RAW RECORDS ->
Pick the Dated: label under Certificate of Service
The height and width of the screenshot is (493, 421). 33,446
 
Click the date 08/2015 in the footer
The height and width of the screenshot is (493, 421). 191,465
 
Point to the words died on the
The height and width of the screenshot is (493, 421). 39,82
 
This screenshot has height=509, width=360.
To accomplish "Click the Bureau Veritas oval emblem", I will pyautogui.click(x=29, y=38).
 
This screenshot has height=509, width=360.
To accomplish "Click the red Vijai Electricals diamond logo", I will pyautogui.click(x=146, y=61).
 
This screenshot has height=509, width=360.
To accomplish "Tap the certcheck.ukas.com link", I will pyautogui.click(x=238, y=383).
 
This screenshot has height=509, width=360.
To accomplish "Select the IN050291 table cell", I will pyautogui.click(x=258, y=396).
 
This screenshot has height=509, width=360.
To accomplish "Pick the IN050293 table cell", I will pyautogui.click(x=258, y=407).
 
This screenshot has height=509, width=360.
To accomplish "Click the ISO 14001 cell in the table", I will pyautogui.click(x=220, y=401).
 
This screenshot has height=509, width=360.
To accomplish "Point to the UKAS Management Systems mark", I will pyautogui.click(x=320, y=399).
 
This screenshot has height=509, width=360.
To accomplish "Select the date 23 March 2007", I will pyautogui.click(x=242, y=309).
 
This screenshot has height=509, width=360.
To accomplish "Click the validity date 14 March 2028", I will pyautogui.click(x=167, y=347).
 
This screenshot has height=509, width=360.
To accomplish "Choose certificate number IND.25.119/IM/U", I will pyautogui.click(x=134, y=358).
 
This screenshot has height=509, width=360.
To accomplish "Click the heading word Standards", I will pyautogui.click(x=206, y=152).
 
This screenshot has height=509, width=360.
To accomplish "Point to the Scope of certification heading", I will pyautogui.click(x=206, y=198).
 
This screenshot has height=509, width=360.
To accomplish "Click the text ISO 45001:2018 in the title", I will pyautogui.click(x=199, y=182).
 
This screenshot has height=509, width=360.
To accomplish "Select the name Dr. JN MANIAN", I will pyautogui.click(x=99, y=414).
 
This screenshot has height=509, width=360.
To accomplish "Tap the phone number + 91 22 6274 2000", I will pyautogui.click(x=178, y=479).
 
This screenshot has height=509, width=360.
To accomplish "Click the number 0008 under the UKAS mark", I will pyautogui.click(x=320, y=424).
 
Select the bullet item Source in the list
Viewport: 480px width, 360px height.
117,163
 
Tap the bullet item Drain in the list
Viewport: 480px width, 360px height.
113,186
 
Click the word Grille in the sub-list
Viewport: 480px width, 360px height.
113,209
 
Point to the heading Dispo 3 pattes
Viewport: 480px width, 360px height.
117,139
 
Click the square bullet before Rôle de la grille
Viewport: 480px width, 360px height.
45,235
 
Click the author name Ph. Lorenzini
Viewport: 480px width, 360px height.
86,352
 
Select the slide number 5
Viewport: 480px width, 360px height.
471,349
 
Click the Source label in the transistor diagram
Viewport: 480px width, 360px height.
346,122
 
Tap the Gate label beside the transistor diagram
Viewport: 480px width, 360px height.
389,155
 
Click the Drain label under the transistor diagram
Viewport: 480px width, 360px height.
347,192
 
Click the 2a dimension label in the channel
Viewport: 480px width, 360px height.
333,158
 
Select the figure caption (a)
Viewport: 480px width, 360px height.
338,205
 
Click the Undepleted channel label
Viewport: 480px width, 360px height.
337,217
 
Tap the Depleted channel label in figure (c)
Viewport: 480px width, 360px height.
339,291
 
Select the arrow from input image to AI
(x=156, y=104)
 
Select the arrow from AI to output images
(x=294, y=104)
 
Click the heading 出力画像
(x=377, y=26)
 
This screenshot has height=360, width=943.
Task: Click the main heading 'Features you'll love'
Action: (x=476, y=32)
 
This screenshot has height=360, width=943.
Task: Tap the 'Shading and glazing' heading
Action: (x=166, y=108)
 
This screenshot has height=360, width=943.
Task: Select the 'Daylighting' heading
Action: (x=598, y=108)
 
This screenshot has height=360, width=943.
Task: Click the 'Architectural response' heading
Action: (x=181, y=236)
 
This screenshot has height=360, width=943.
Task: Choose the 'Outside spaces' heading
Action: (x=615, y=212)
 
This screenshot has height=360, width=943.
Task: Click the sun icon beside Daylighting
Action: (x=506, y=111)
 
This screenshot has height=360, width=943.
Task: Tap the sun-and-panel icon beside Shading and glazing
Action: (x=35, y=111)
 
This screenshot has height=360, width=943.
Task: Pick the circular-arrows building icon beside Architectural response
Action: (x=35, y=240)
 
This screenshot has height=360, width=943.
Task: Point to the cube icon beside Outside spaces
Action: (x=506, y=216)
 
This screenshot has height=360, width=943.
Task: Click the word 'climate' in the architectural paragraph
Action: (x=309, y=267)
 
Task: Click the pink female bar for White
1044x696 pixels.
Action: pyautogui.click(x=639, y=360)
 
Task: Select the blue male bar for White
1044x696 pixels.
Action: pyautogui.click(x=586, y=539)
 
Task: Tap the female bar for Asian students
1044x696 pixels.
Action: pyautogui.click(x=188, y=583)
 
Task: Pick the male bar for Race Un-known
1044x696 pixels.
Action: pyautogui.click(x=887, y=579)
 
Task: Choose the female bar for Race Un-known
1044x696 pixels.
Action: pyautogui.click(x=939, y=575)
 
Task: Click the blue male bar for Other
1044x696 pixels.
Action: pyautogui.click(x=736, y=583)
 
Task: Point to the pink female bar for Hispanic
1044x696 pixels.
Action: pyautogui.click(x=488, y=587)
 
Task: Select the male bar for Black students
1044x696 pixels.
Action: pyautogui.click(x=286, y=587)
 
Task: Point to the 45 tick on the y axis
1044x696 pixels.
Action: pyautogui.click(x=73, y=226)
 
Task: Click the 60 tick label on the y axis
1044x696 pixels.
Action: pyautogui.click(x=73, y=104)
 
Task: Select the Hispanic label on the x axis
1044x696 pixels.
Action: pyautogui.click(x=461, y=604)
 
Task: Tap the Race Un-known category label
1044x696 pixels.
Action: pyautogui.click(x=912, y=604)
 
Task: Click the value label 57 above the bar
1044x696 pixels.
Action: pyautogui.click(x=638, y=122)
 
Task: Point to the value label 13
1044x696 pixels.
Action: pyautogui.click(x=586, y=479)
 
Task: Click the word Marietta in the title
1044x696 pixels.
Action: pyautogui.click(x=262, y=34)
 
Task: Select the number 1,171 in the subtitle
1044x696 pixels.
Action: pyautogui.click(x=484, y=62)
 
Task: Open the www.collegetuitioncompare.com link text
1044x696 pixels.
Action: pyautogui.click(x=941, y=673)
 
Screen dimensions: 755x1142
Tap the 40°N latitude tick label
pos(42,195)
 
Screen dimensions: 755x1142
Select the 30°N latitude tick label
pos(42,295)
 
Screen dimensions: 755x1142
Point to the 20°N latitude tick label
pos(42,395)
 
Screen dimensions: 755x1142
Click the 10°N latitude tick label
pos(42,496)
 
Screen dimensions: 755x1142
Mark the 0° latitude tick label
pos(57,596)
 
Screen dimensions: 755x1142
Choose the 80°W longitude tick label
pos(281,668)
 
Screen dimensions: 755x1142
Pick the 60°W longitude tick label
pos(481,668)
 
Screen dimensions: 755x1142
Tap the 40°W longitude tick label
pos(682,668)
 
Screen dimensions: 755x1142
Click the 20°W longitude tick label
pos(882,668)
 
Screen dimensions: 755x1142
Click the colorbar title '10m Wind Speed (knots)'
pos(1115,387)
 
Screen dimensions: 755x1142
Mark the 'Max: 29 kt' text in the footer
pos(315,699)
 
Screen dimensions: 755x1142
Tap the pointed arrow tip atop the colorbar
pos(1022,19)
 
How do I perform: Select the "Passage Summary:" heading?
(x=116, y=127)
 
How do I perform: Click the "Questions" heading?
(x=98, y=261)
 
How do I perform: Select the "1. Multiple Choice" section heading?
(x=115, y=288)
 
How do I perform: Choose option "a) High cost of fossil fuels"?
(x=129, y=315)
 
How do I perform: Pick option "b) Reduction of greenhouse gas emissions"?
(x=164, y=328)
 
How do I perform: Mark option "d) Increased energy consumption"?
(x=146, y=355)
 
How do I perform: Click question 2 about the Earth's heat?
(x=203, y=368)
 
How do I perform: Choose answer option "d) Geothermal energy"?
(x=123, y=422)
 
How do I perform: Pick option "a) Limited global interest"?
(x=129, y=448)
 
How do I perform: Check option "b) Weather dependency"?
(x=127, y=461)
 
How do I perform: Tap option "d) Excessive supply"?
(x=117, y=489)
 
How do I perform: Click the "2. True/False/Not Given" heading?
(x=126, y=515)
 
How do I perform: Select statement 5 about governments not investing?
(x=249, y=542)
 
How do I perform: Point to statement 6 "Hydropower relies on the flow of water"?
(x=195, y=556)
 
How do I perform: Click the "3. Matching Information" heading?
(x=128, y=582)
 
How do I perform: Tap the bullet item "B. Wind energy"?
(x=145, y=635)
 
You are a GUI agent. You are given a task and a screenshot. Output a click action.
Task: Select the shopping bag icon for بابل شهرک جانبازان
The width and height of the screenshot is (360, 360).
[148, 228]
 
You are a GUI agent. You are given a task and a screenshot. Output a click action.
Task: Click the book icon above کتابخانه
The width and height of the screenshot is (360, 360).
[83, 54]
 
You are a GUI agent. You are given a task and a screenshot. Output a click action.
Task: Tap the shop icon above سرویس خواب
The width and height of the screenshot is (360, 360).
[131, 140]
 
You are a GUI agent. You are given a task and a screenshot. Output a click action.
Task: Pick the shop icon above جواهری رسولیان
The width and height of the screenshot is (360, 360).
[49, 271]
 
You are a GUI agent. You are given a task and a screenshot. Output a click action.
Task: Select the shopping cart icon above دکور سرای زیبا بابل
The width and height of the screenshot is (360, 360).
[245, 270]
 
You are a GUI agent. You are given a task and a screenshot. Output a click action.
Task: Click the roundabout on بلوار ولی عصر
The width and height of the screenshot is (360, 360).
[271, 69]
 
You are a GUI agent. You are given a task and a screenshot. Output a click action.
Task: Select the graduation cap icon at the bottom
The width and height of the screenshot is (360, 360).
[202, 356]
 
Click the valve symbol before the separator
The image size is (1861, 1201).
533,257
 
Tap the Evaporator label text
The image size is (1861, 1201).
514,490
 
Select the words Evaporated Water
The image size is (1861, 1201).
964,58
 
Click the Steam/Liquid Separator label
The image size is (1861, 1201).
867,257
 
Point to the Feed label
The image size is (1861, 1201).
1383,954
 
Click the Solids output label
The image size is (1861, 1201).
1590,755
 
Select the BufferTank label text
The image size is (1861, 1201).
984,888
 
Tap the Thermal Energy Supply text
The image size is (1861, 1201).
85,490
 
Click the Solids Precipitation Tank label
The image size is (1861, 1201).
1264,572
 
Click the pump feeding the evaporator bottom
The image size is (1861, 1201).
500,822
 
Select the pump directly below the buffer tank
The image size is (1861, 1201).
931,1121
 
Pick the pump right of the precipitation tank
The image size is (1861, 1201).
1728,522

YOUR OBJECTIVE -> Repeat the stretch of the records above from the start through the line containing "The height and width of the screenshot is (493, 421). 39,82", substituting "header" for "footer" and leaving all else unchanged.

WRITTEN RESPONSE ->
Pick the Dated: label under Certificate of Service
The height and width of the screenshot is (493, 421). 33,446
 
Click the date 08/2015 in the header
The height and width of the screenshot is (493, 421). 191,465
 
Point to the words died on the
The height and width of the screenshot is (493, 421). 39,82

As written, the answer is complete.